##### Excerpted passage #####

Target Milestone: --- → mozilla40

(Away)

Assignee

Comment 12

•

10 years ago

jmaher helped get me some extra Talos runs on the inbound landing: https://treeherder.mozilla.org/perf.html#/compare?originalProject=mozilla-inbound&originalRevision=4d85a02e9c28&newProject=mozilla-inbound&newRevision=98d3519ab098 Avi, we may consider uplifting this to beta or even release. Could you let me know if there's anything in that delta that looks 'real' and what are the next steps for investigating? Thanks!

Flags: needinfo?(avihpit)

Joel Maher ( :jmaher ) (UTC -8)

Comment 13

•

10 years ago

a shortcut view: https://treeherder.mozilla.org/perf.html#/compare?originalProject=mozilla-inbound&originalRevision=4d85a02e9c28&newProject=mozilla-inbound&newRevision=98d3519ab098&hideMinorChanges=1 and a view of the retriggers on inbound: https://treeherder.mozilla.org/#/jobs?repo=mozilla-inbound&fromchange=da60d90cc685&tochange=67cb17031e9f&filter-searchStr=talos

Avi Halachmi (:avih)

Comment 14

•

10 years ago

The red and green highlights look reasonably real to me. They're not huge, but they're not negligible either. OTOH, besides the regressions, there are also improvements. I'd say that the bug this patch tries to fix is important enough to be worth landing despite the apparent regressions, especially since we want to uplift it ASAP. If it lands and uplifts though, I'd say the regressions are worth filing followup bugs to examine them more closely and hopefully fix them where possible.

##### Dataset records #####

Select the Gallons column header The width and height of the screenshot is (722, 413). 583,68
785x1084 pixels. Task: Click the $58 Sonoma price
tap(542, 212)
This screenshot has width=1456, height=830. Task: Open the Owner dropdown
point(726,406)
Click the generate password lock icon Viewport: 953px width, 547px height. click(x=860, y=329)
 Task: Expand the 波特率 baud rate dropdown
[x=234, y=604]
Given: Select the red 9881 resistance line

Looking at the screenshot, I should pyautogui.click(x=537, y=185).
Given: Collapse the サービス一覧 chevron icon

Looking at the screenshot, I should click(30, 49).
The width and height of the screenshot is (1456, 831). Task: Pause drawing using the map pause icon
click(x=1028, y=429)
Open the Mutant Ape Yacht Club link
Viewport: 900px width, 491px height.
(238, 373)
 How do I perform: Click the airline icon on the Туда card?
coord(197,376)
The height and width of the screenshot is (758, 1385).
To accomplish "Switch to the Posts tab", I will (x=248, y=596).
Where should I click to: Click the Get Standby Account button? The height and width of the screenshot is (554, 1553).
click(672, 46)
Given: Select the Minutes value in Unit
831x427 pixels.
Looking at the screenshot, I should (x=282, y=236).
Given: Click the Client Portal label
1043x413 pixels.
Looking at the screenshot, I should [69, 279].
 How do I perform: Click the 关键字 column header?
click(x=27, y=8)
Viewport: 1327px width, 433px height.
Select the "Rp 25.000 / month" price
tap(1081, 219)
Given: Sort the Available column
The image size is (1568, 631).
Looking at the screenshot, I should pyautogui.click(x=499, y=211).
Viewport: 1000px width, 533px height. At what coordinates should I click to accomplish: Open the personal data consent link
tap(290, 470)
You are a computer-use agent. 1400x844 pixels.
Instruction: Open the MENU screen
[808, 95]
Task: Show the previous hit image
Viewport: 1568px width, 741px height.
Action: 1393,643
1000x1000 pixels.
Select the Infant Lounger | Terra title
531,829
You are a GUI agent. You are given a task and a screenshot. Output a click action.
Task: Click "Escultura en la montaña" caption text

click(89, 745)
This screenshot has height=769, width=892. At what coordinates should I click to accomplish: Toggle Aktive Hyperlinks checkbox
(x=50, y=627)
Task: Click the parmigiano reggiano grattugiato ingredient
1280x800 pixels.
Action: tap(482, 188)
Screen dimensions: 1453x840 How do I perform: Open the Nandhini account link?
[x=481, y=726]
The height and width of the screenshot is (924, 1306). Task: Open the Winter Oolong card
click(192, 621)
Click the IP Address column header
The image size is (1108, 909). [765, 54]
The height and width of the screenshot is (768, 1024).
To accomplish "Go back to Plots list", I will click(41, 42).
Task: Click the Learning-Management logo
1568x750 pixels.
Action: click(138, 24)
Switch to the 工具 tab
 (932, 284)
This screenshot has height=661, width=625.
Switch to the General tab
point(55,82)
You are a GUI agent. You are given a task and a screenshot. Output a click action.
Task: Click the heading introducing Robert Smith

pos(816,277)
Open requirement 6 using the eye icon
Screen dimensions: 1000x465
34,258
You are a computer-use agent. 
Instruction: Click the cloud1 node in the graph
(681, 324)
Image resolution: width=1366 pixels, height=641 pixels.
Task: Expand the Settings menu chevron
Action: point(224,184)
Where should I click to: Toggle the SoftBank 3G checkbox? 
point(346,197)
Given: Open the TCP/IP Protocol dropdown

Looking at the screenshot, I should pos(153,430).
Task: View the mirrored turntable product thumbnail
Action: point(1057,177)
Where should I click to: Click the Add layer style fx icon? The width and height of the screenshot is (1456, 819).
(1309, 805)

#####

→ Tasks:
1. Set down word for word the part of the bug thread between "Joel Maher ( :jmaher" and "Avi Halachmi (:avih)", inclusive.
2. Rewrite the listing from the line containing "Where should I click to: Click the Add" through the end of the listing as a two-column CSV with the headers instruction and click. Use one row per request, and put each value in a single quoted field with line breaks replaced by spaces.
The bug discussion and the listing come from separate, unrelated sources.

→ The solutions:
1.
Joel Maher ( :jmaher ) (UTC -8)

Comment 13

•

10 years ago

a shortcut view: https://treeherder.mozilla.org/perf.html#/compare?originalProject=mozilla-inbound&originalRevision=4d85a02e9c28&newProject=mozilla-inbound&newRevision=98d3519ab098&hideMinorChanges=1 and a view of the retriggers on inbound: https://treeherder.mozilla.org/#/jobs?repo=mozilla-inbound&fromchange=da60d90cc685&tochange=67cb17031e9f&filter-searchStr=talos

Avi Halachmi (:avih)

2.
instruction,click
"Where should I click to: Click the Add layer style fx icon? The width and height of the screenshot is (1456, 819).","(1309, 805)"